На этом этапе жизни Джойс действительно не мог писать по-другому: «непонятность» книги была не пустой прихотью автора, а внутренней потребностью души (к этому моменту он стал полагать, что исчерпал все возможности привычного английского языка). Художник ни в коем случае не хотел мириться с таким вполне естественным неприятием критики; до самой смерти он героически отстаивал ценность своего творения, всеми силами убеждая читателей принять его. Он был уверен в том, что люди обязаны посвящать свои жизни чтению его книг, и искренне недоумевал, когда они отказывались это делать. И это уже было настоящей трагедией.

Отчаяние Джойса усугублялось еще и тем, что многие поклонники, прежде боготворившие писателя, ныне от него отвернулись. «Фабрика Джойса» прекратила свое существование, и лишь немногие сохранили былую верность художнику.

От некогда кипевшей энергии писателя не осталось и следа. Резко ухудшилось его здоровье: с 1907 года Джойса мучила тяжелая болезнь глаз, которая впоследствии стала прогрессировать; бесчисленные операции не давали результатов, и к 1930 году художник почти полностью ослеп. Появились проблемы и в семейной жизни: казалось, единственный островок любви и доверия в огромном враждебном мире вот-вот погрузится в темный омут безумия. Это мрачное чувство было вызвано постепенно развивавшейся душевной болезнью дочери Лючии, которая проявлялась в беспочвенной и необъяснимой ненависти к Норе. Все это делало жизнь Джойса поистине невыносимой.

И тем не менее странная книга была наконец завершена. Это дало автору повод для последней надежды – надежды на то, что, может быть, теперь ее поймут и оценят, и всемирная слава и всеобщий почет вернутся вновь. Исполнению этой мечты парадоксальным образом помешали некоторые факты внешней действительности, всегда глубоко презираемые Джойсом.

Художник никогда не придавал значения войнам, революциям, глобальным историческим потрясениям, будучи убежден в том, что история способна только «комически повторять себя». Но начинавшаяся Вторая мировая война была уже чем-то более значительным и страшным, чем все пережитое прежде, и Джойс не мог этого не понимать.

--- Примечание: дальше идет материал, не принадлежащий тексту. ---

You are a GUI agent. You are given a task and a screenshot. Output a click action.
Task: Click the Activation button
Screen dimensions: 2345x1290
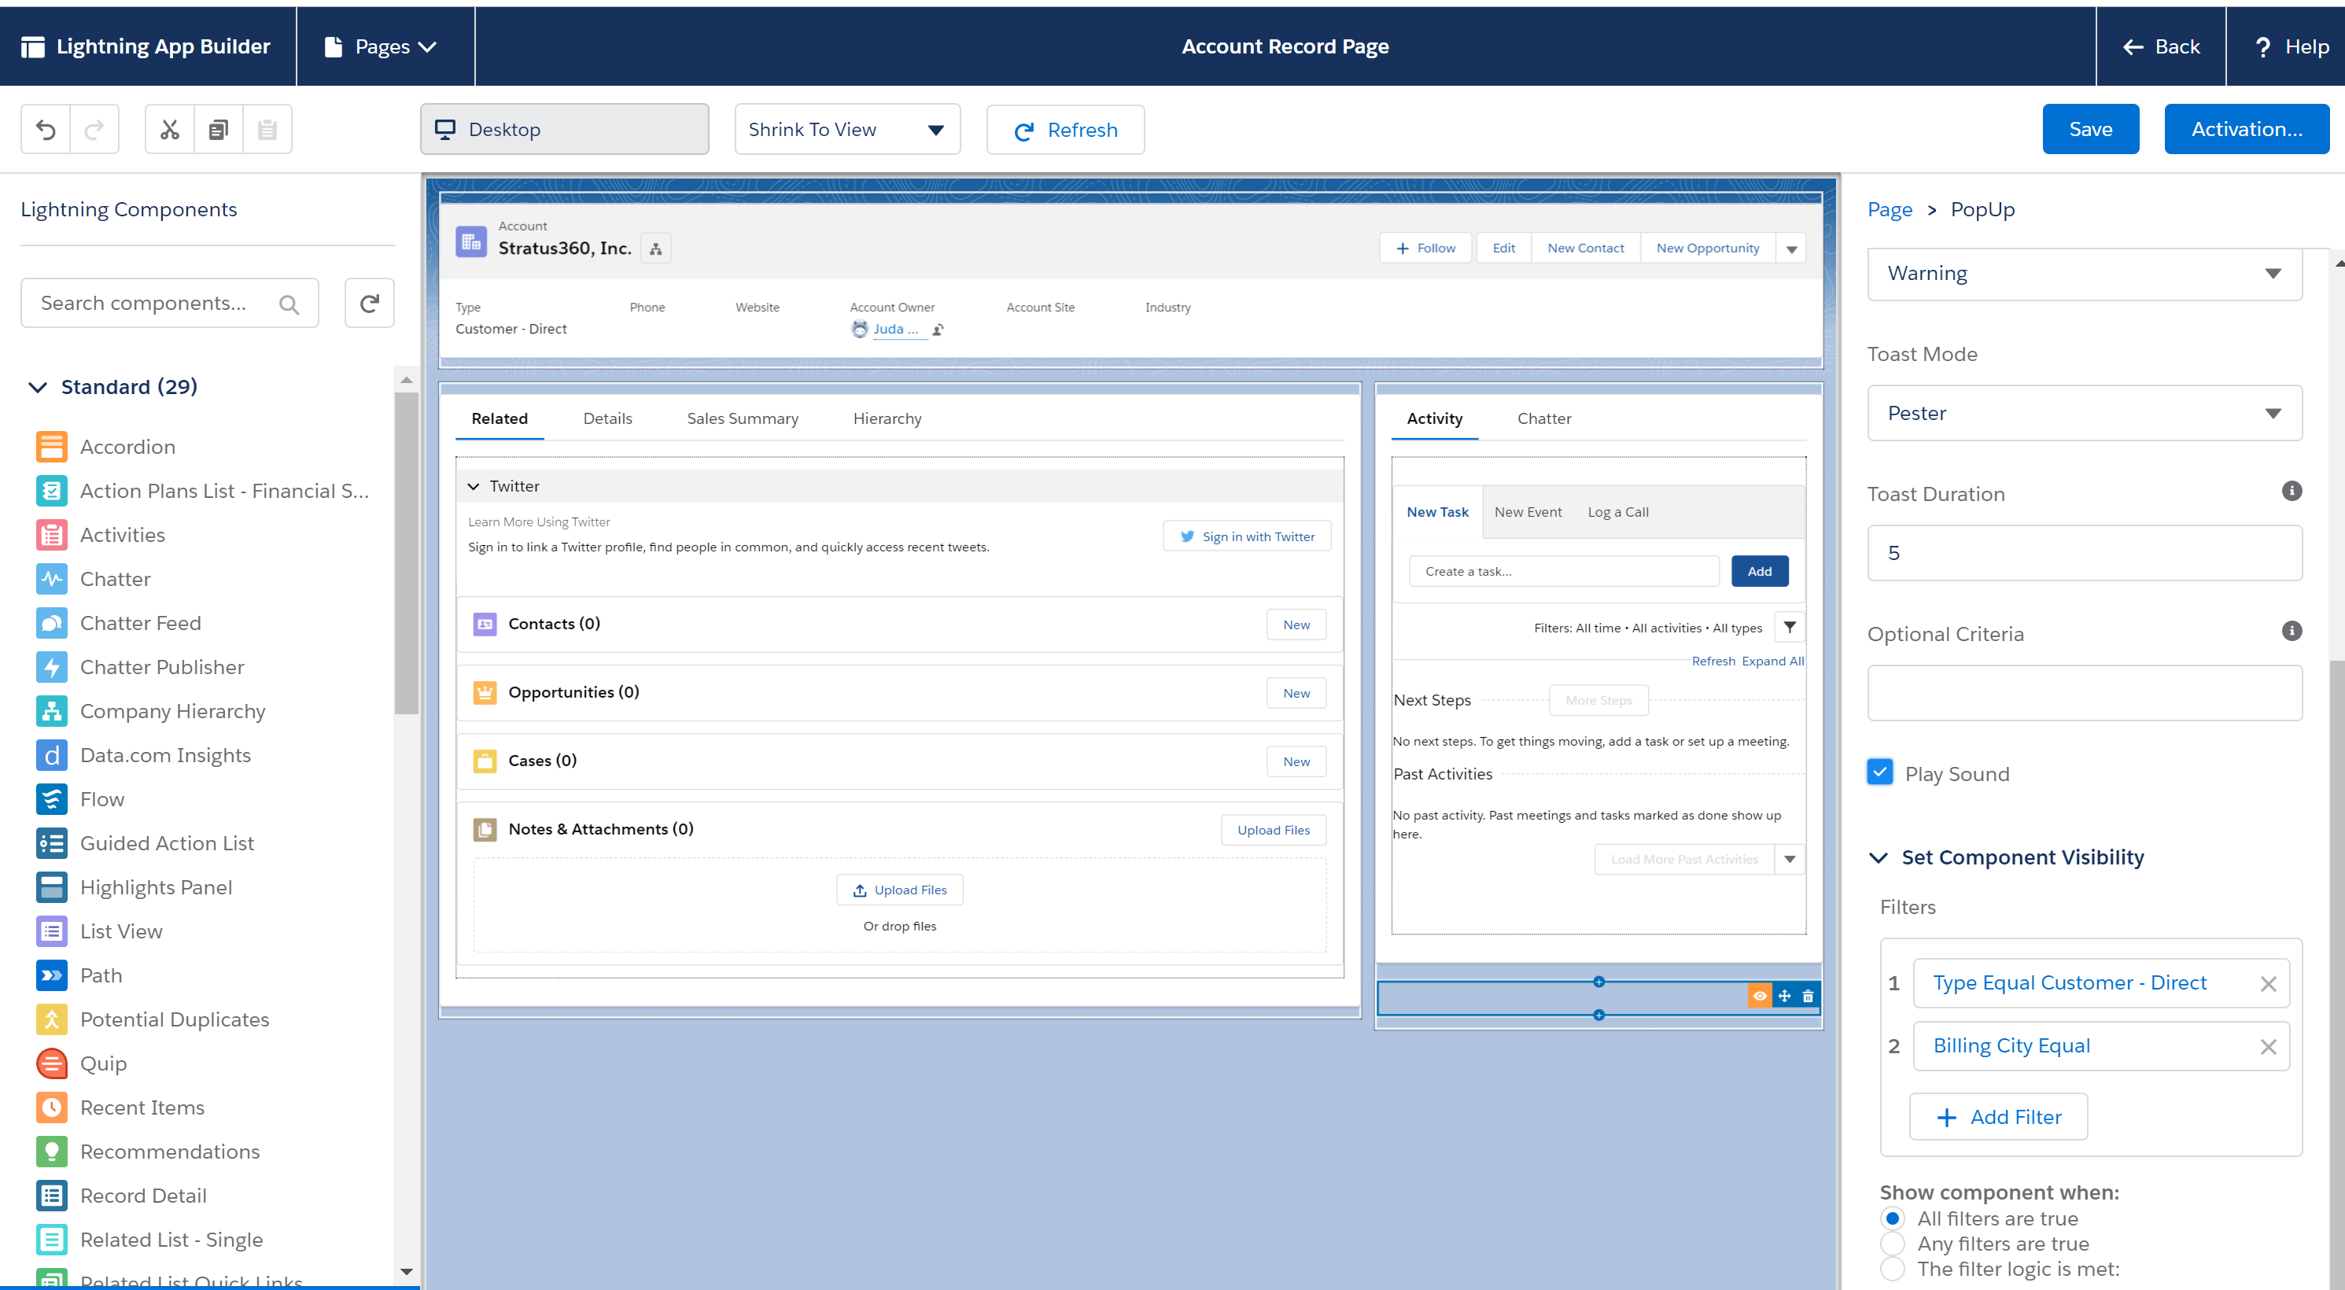coord(2245,129)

Вначале он все же пытался сохранить свое обычное презрительное равнодушие, считая надвигавшиеся события очередным повторением пройденного, лишенным всякой цели и смысла. На все оживленные и встревоженные разговоры он реагировал бесстрастными репликами вроде «Да, я слышал, какая-то война...». Но, несмотря на это, с течением времени стало понятно, что более сохранять эту позицию невозможно.

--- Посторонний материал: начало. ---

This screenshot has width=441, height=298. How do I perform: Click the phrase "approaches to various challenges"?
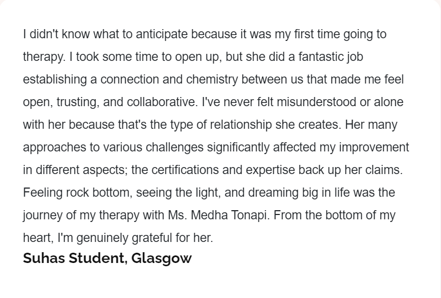pos(113,148)
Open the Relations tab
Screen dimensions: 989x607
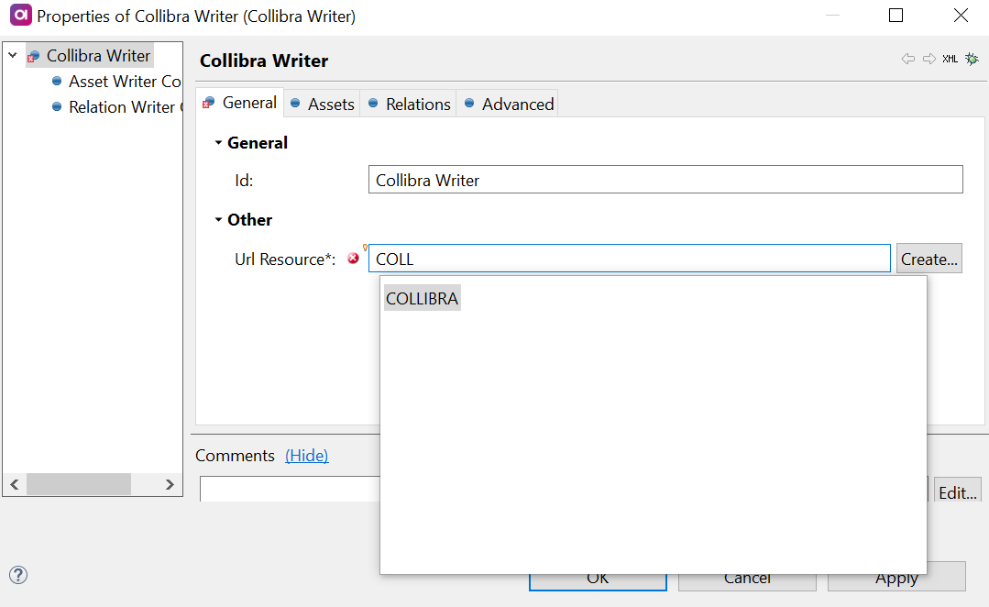pos(409,105)
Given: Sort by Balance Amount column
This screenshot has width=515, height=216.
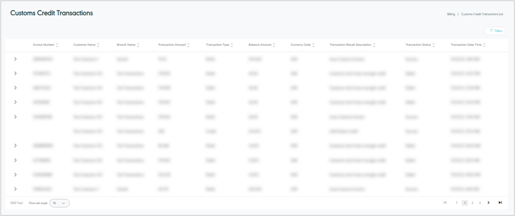Looking at the screenshot, I should click(x=274, y=45).
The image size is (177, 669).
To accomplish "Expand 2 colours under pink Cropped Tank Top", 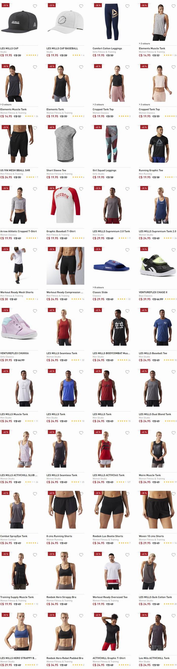I will 144,104.
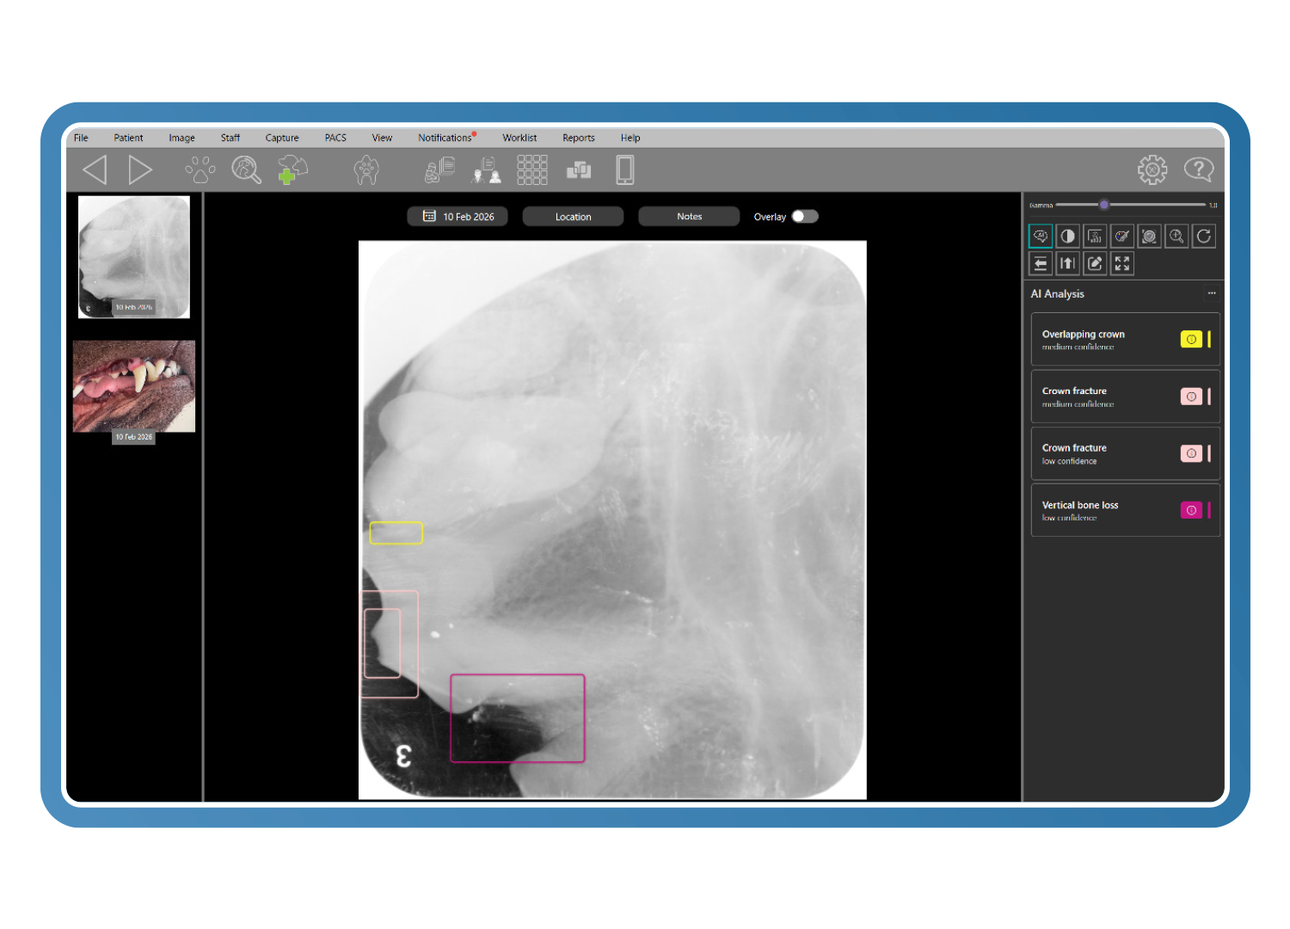Click the paw print patient icon
This screenshot has height=929, width=1290.
(x=200, y=169)
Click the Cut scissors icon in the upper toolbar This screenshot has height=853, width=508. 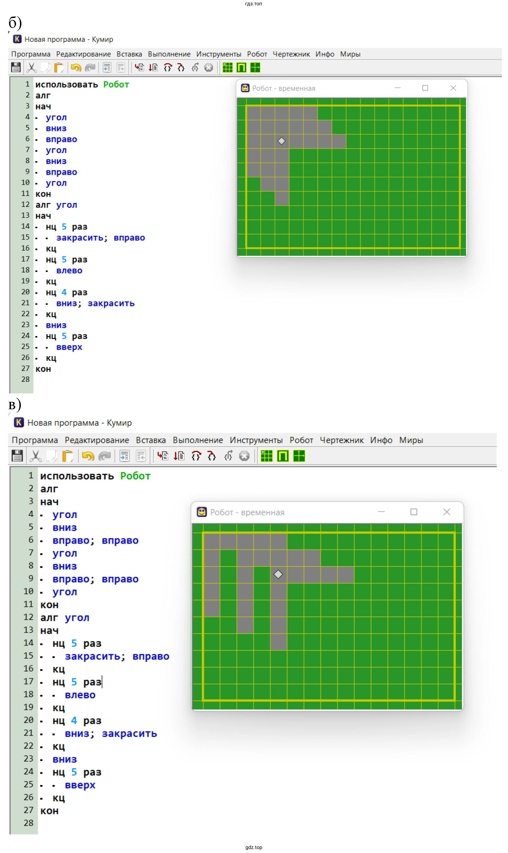pyautogui.click(x=31, y=67)
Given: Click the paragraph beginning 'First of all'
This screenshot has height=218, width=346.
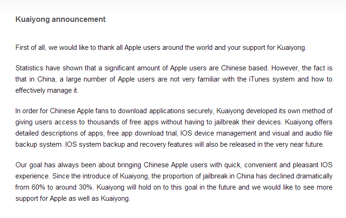Looking at the screenshot, I should (161, 48).
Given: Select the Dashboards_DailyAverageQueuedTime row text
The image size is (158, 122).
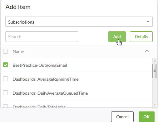Looking at the screenshot, I should click(x=50, y=93).
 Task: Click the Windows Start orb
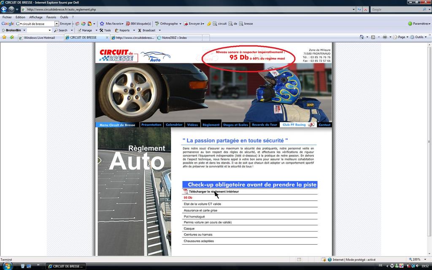[7, 266]
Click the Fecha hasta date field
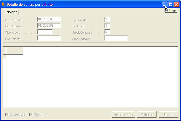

Главная опасность войны для Джойса заключалась в том, что она могла воспрепятствовать миру прочитать «Поминки по Финнегану». Возможно, он даже полагал, что именно для этого она и началась. В первые дни войны писатель беспрестанно повторял: «Надо, чтобы они оставили в покое Польшу и занялись „Поминками по Финнегану“».

Но вскоре, помимо этой серьезной проблемы метафизического свойства, война принесла Джойсу и его семье весьма ощутимые бытовые неудобства. Париж заполонили войска; постоянные бомбежки делали существование обессиленного, морально истощенного писателя мучительным. Всеобщее бедствие уже казалось Джойсу чем-то ничтожным и не стоящим внимания, но в то же время он не мог в один миг отказаться от своих принципов, которые пронес через всю жизнь.

Несмотря на кажущуюся абсурдность суждений (в частности, относительно «Поминок»), Джойс до самой смерти сохранил трезвый рассудок и теперь прекрасно отдавал себе отчет в том, что было бы по меньшей мере смешно и глупо в свете надвигавшегося Апокалипсиса полагать главной трагедией отсутствие интереса критики к своей книге. Но думать по-другому он просто не мог: это означало бы, что абсурдом была вся его прежняя жизнь.

Выхода больше не было. Оставалось напиваться до бесчувствия, выбрасывать последние деньги на ветер и без конца твердить: «Мы быстро катимся вниз».

В 1940 году, когда жить во Франции стало невозможно, семья писателя переехала в Швейцарию. Здесь художник провел свои последние дни: 13 января 1943 года одиссея Джеймса Джойса закончилась.